_GIVEN RECORDS_
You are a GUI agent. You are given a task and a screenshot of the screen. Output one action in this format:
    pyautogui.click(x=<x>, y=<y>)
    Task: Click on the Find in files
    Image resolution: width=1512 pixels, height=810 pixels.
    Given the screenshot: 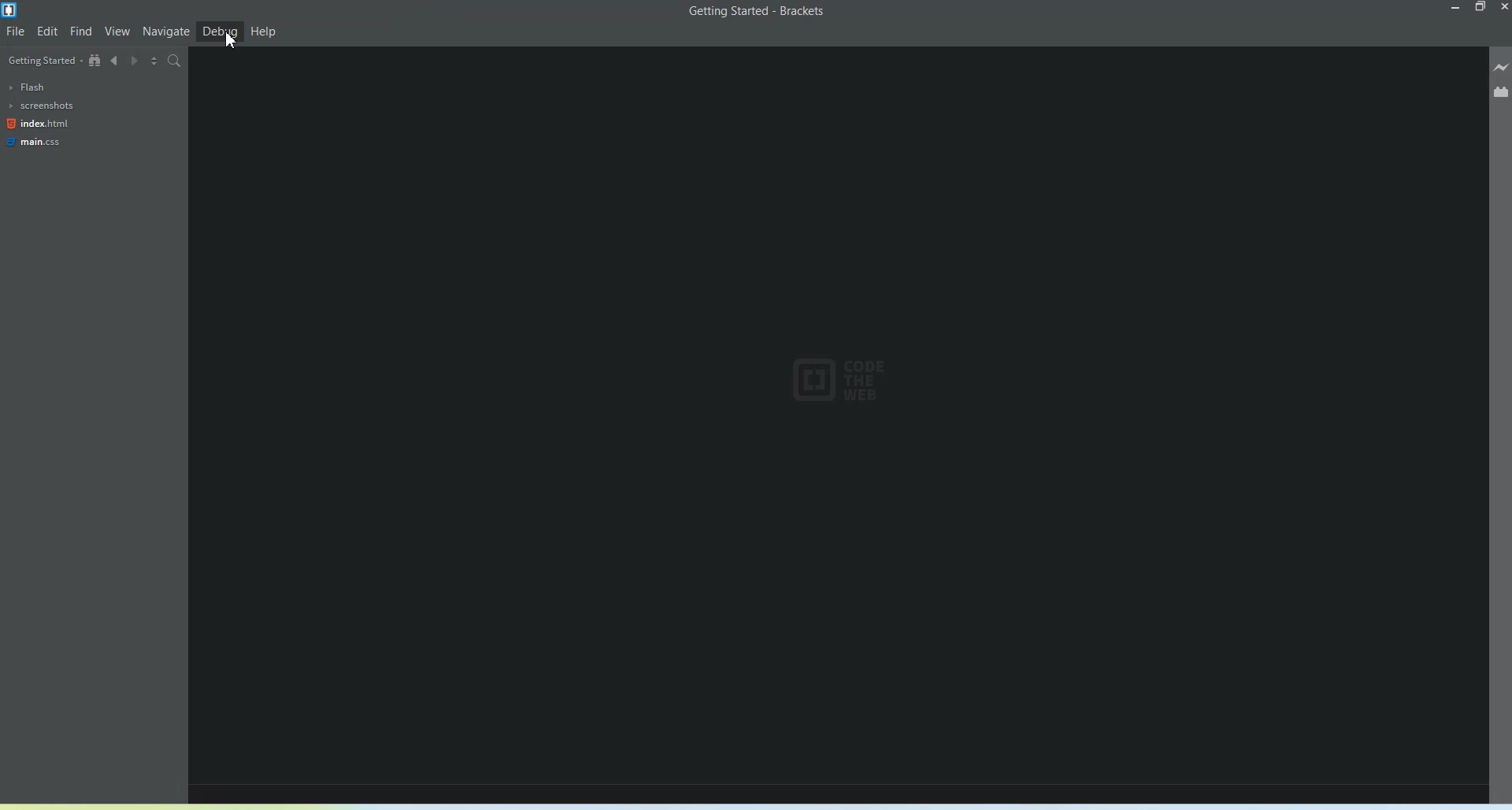 What is the action you would take?
    pyautogui.click(x=174, y=61)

_TASK_
Reproduce verbatim the stretch of the listing from its opening line through the line containing "Image resolution: width=1512".

_RESULT OF THIS EXERCISE_
You are a GUI agent. You are given a task and a screenshot of the screen. Output one action in this format:
    pyautogui.click(x=<x>, y=<y>)
    Task: Click on the Find in files
    Image resolution: width=1512 pixels, height=810 pixels.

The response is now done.